On the merits of the discharge argument, this court agrees with plaintiff that the discharge does not bar its claims against Mr. Dari because that discharge extinguished only his personal liability. (See Johnson v Home State Bank, 501 U.S. 78, 83 [1991], citing 11 USC § 524 [a] [1].) Plaintiff can still seek enforcement in rem of its perfected security interests granted in the underlying receivables-purchase agreements. (See e.g. Carman v European American Bank & Trust Co., 78 N.Y.2d 1066, 1067 [1991] ["It is elementary, however, that liens and other similar secured interests ordinarily survive bankruptcy."].) Moreover, plaintiff did not bring monetary claims against Mr. Dari personally-only claims for replevin, declaratory judgment, and injunctive relief.
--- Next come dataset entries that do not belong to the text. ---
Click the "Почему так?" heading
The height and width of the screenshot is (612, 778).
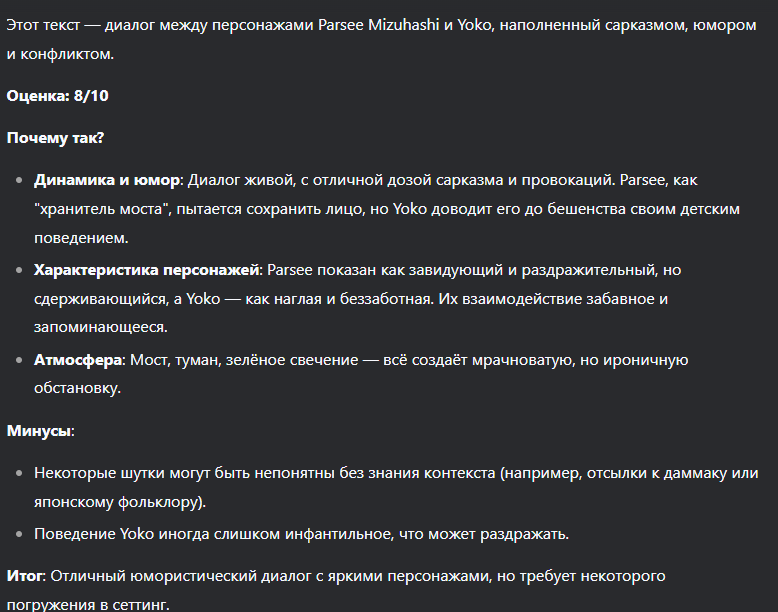[x=55, y=137]
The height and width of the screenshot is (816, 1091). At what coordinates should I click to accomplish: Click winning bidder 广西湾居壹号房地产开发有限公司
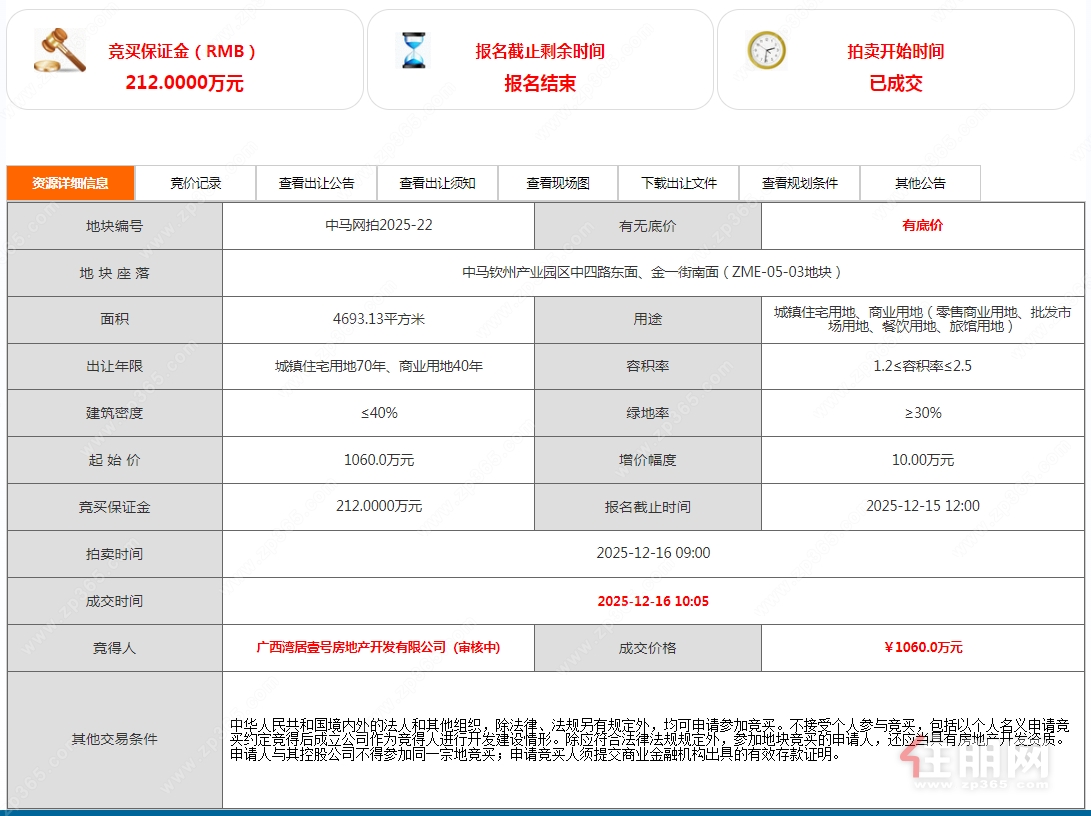[x=378, y=647]
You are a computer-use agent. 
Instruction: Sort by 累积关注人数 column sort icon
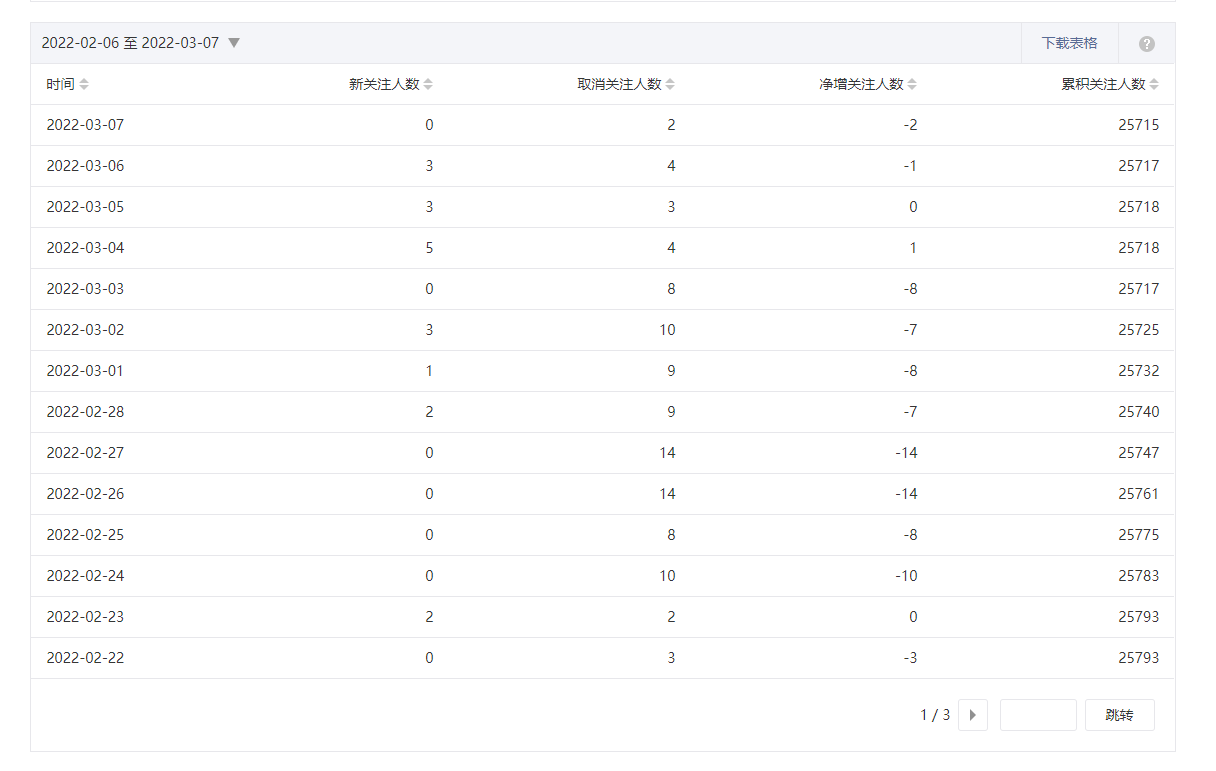1154,85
Plaintiff has submitted a copy of the results of plaintiff's UCC search as evidence of these filings. (See NYSCEF No. 10.)

Cross-motion defendants question whether plaintiff ever alleged or provided support in its papers showing it perfected its security interests." (NYSCEF No. 237 at ¶ 55.) Plaintiff's amended complaint alleges that plaintiff filed UCC-1s; and plaintiff has also submitted a copy of the results of plaintiff's UCC search to show that it perfected its security interests. (See NYSCEF No. 10, 53 at ¶ 44.)

E. Failure to State a Cause of Action

In deciding a motion to dismiss under CPLR 3211 (a) (7), the court will "accept the facts as alleged in the complaint as true, accord plaintiffs the benefit of every possible favorable inference, and determine only whether the facts as alleged fit within any cognizable legal theory." (Leon, 84 N.Y.2d at 87-88.)

i. Fraud

Plaintiff asserts a cause of action for fraud against the Oasis defendants, not the Cross-motion defendants. These defendants may not move to dismiss this cause of action. The motion to dismiss the cause of action for fraud is denied.

ii. Aiding and Abetting Fraud

In a cause of action for aiding and abetting fraud, a plaintiff must allege "the existence of the underlying fraud, actual knowledge, and substantial assistance." (Oster v Kirschner, 77 A.D.3d 51, 55 [1st Dept 2010].) To establish fraud, the plaintiff must allege "a representation of material fact, the falsity of that representation, knowledge by the party who made the representation that it was false when made, justifiable reliance by the plaintiff, and resulting injury." (Centro Empresarial Cempresa S.A. v Am. Movil, 17 N.Y.3d 269, 276 [2011].)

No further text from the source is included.